わたしと南の島との初めての出会いだった。

 その年のサンタさんには、サトウキビをお願いした。
 どうか、あの竹のような美味しいサトウキビをまた食べさせてください。
そう紙に書いて、机に張っておいた。
 12月25日の朝に、目が覚めると、枕元にあったのはお菓子の入る用のボール紙で出来たサンタの靴下だった。

 その中にあったのは、黒いのも、茶色のも含めて、三種類の、
「さとうきびから取れた砂糖」
とでっかく書いてある、ただの砂糖だった。
母が、
「プレゼントどうだった?」
とニコニコ顔でやってきたが、わたしは、一気に表情が冷め一年で一番なんでもねだれるサンタのプレゼントが、こんな惨敗した結果に終わるなんてと、ふてくされた。
文句たれるわたしを見て、母が怒ったように
「こんな時期に、さとうきびなんて、どこにあるの!」
と外の雪景色を指差した。
そんなことは、子供のわたしには、知らん。
サンタのくせに、手を抜いた!というクレームばかりが頭にあって、相当腹が立っていた。

 隣で、幼稚園児の妹が、豚の顔の時計をもらって、いじっていた。
それをみて、せめて、そっちのほうがマシだったと、思った。

結局、その三種の砂糖は、毎日コーヒーを飲むおばあちゃんにあげた。
おばあちゃんは、ありがとう~といい、
これどうしたんだ?というので、説明すると、顔くしゃくしゃにして笑った。

本当、情けないサンタクロース。
その年は、そう思った。


数年後、中学にあがった、あるとき、テレビを見ていると真っ青のエメラルドの色した海と白い砂浜が映った。
いつも、こういった映像をみるたびに、外国のどこかの映像だなと、思っていた。
何気なく、
「これ、どこの国だろう。綺麗だなあ」
と言うと、
「たぶん、沖縄じゃないか?」
父か誰かがそういった。

沖縄って?
教科書では習ったことあるけど、
「それって、日本?」
と聞くと、
「当たり前だよ、南の方にあるんだよ」
同じ日本に、こんな綺麗な海の色した場所があるなんて!
わたしは、感動して、絶対にいきたい!思った。

わたしの沖縄熱は、そこから受験の年まで続いた。
父は、わたしが、高校受験に合格したら、沖縄に連れて行ってやる!と言い出した。

なんとしても、このご褒美を前にがんばらなきゃと、勉強し、とうとう、第一志望に合格した。

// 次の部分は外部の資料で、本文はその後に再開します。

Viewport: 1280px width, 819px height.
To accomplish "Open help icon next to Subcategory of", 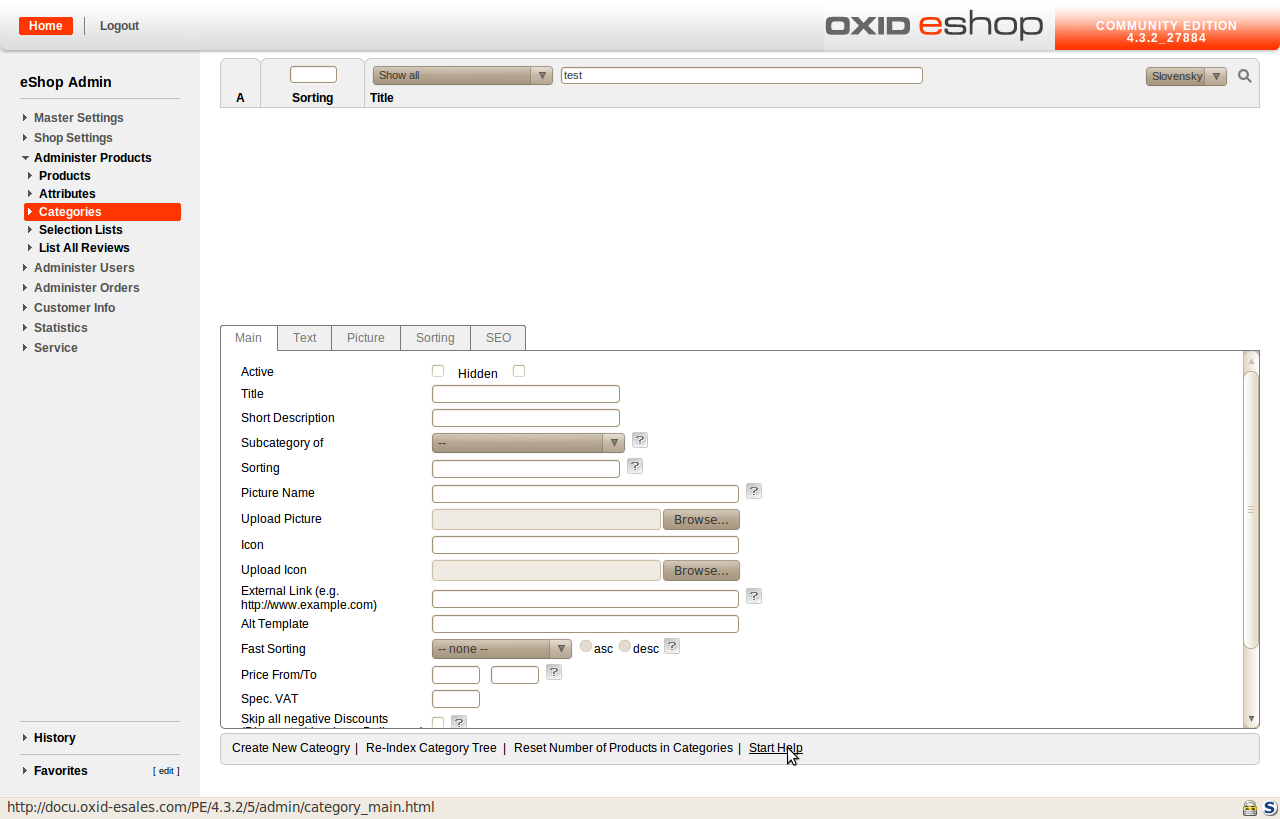I will point(640,440).
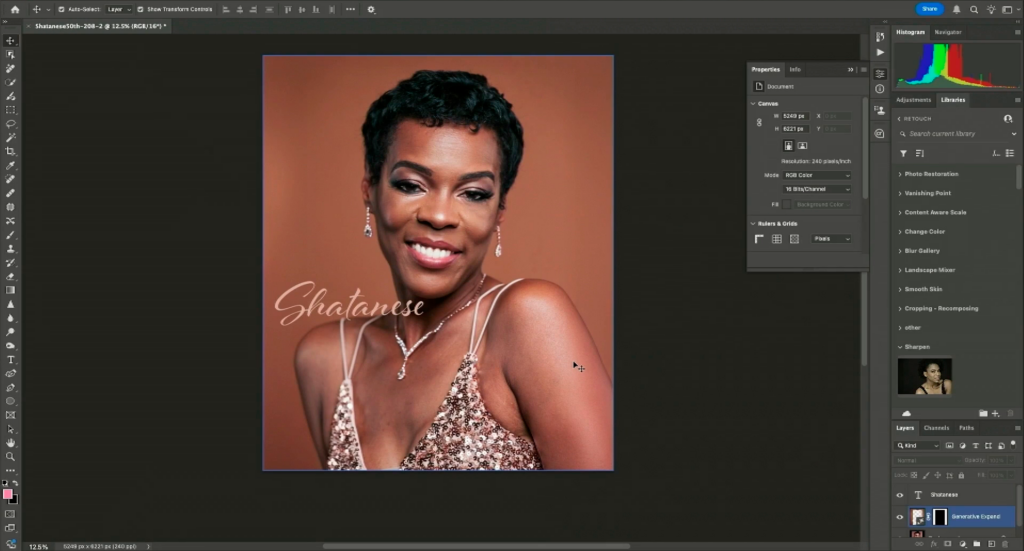Pick the Lasso tool

10,124
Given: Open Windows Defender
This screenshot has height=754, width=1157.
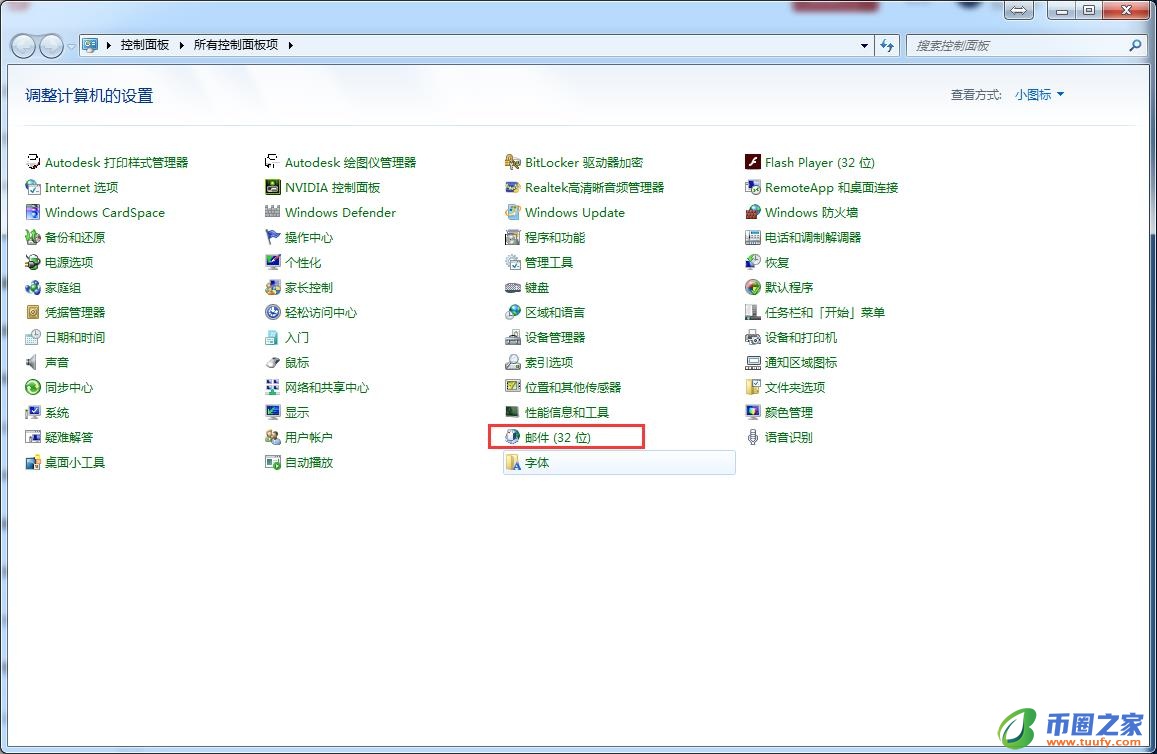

卒業式を前に、この春休み中に、沖縄に行くかもしれない、そう仲のいい友達にも話し、
浮かれた気持ちのまま、雪積もる毎日をわくわくドキドキしながら過ごしていたある日、いっこうに、父から、「沖縄」という単語すら聞けないので
「ねえ、沖縄っていつ行くの?」
そうたずねてみると、父の口から聞けたのは、

「あ~沖縄ね。父ちゃんやっぱり行けないみたいだから、ダイエーの商品券で我慢してくれないか?」

といわれた。
数年前のサンタの記憶がよみがえってきた。
惨敗。
沖縄とダイエーじゃ大きな違いだよ!
人に話すと、「でも、商品券もらえたんだからよかったじゃん」と言われたが、そういう問題ではない。
どれだけ沖縄に行くことを大事に思って楽しみにしていたことか。
その気持ちのやり場を商品券ではごまかされないのだ。
父のできない約束の吹聴癖は、そのあたりから加速しはじめたと思う。

18才になったら、新車を買ってやる!
二十歳になったし、海外でもどこでも連れて行ってやる!
ブランド品、なんでも買ってやる!
家買ってやる!
ETC・・・

わたしの沖縄に行く夢は、それから、17年後に実現する。
沖縄で育った、旦那さんの実家に挨拶にいくためだった。

長い時間をかけて、途切れないように思い続けていることは、自分でも説明できない何か大きな理由の根源からきているように思う。
長い間、同じ人を思い続けてゆくことと似ているかもしれない。

個人的な理由をこえた、大きな理由がそこにあるように思う。
そして、なぜ?の神秘を求めながら、大きな何かに抱かれたくて、人は自分を追い求める旅をやめられないのかもしれない。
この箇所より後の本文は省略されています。